* US crude up as Seaway pipeline expected to be restored
* Copper rises after strong US, China manufacturing data
* Cocoa at 7-month bottom, soybeans at one-week low
* Natgas biggest loser for the day on CRB
By Barani Krishnan
NEW YORK, Jan 24 (Reuters) - U.S. oil prices rose on Thursday, as news that a troubled crude pipeline could be restored soon triggered a rebound from the previous session's losses, while copper closed higher due to strong global economic data.
Gold notched its sharpest drop in three weeks after failing several times to break above technical resistance.
In crop markets, cocoa hit seven-month lows on worries of thinning demand after chocolate-makers finished preparations for Valentine candy.
Soybean prices fell to a one-week low on forecasts for beneficial rain in Argentina's crop belt. Wheat slid for a third consecutive session.
The Thomson Reuters-Jefferies CRB Index, a global indicator for commodities that tracks 19 markets, settled a touch higher after the rise in U.S. crude -- the CRB's biggest component -- offset price drops for other commodities.
Natural gas was the CRB's biggest loser, falling nearly 3 percent on profit taking despite cold weather that lifted heating demand in most of the eastern United States.
U.S. oil prices rose on from expectations that the vital Seaway pipeline -- that pumped crude from the Cushing, Oklahoma, delivery point in the Midwest to the Gulf Coast refining center -- would be up and running within a week.
Shippers received notification on Wednesday that the 400,000 barrel-per-day (bpd) line had cut rates to 175,000 bpd, raising concerns that crude supplies will swell in the country's Midwest.
U.S. crude's front-month contract settled up 0.8 percent at $95.95 a barrel, rebounding from Wednesday's 1.5 percent fall.
London's Brent crude, which traders said more accurately reflects global oil demand, closed up 0.4 percent at $113.28 a barrel, after hitting a 3-month high at $113.65.
Copper prices rose after manufacturing in China and the United States grew this month at the fastest pace in about two years, amid data suggesting higher German growth that boosted hopes for a swifter euro zone recovery.
New claims for jobless benefits dropped to a five-year low last week, giving surprisingly strong signals on the economy's pulse.
London's benchmark three-month copper closed at $8,095.5 per tonne from a close of $8,103 a tonne on Wednesday.
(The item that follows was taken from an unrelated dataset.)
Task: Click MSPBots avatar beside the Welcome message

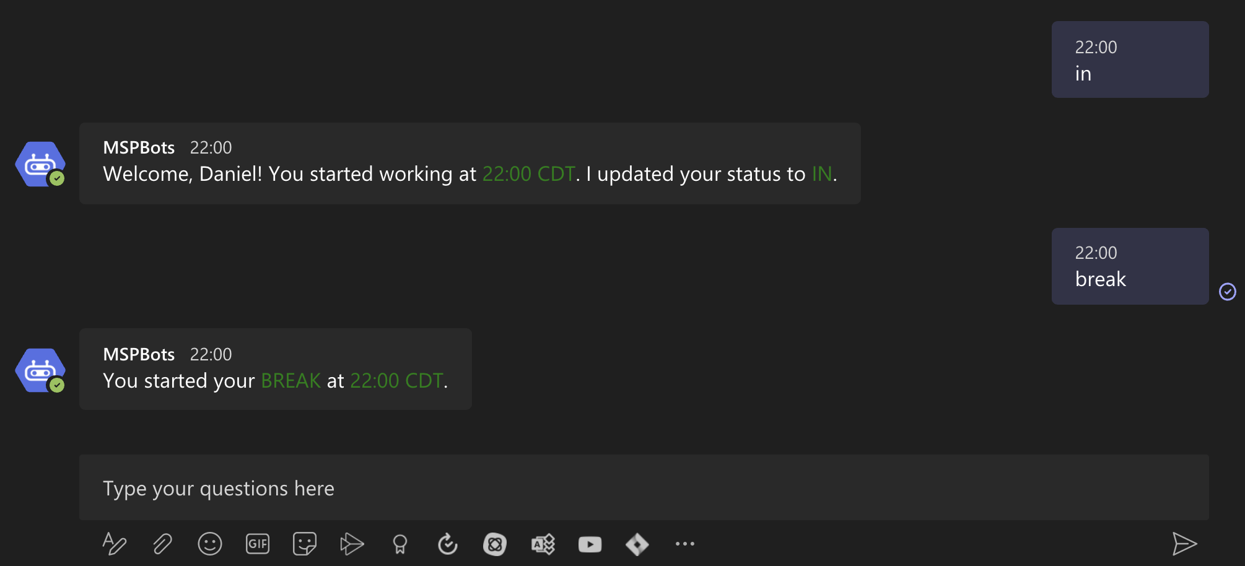Action: 41,164
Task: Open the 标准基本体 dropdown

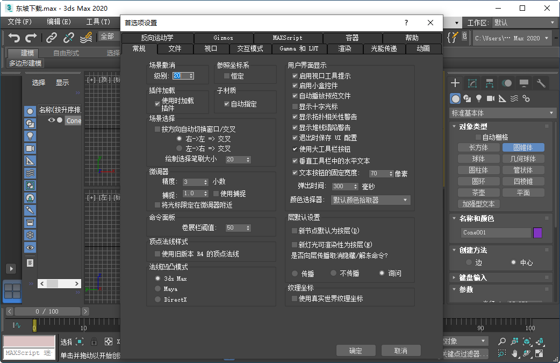Action: pos(501,112)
Gold posted its biggest one day drop in three weeks after repeatedly failing to break above $1,700, a key level for market bulls.
The spot price of bullion hit a low of $1,664.69 at just above its 200-day moving average. It was down 1 percent, hovering at around $1,668 an ounce.
Investor confidence in gold was further eroded when major bullion bank HSBC said in a note that it had halved its exposure to gold, shifting its inflation hedge to U.S. Treasury Inflation-Protected Securities (TIPS).
A recovery in gold prices earlier this week ran out of steam as the metal hit strong overhead resistance between $1,690 and $1,700. Gold has failed to breach that level in the last five sessions in a row.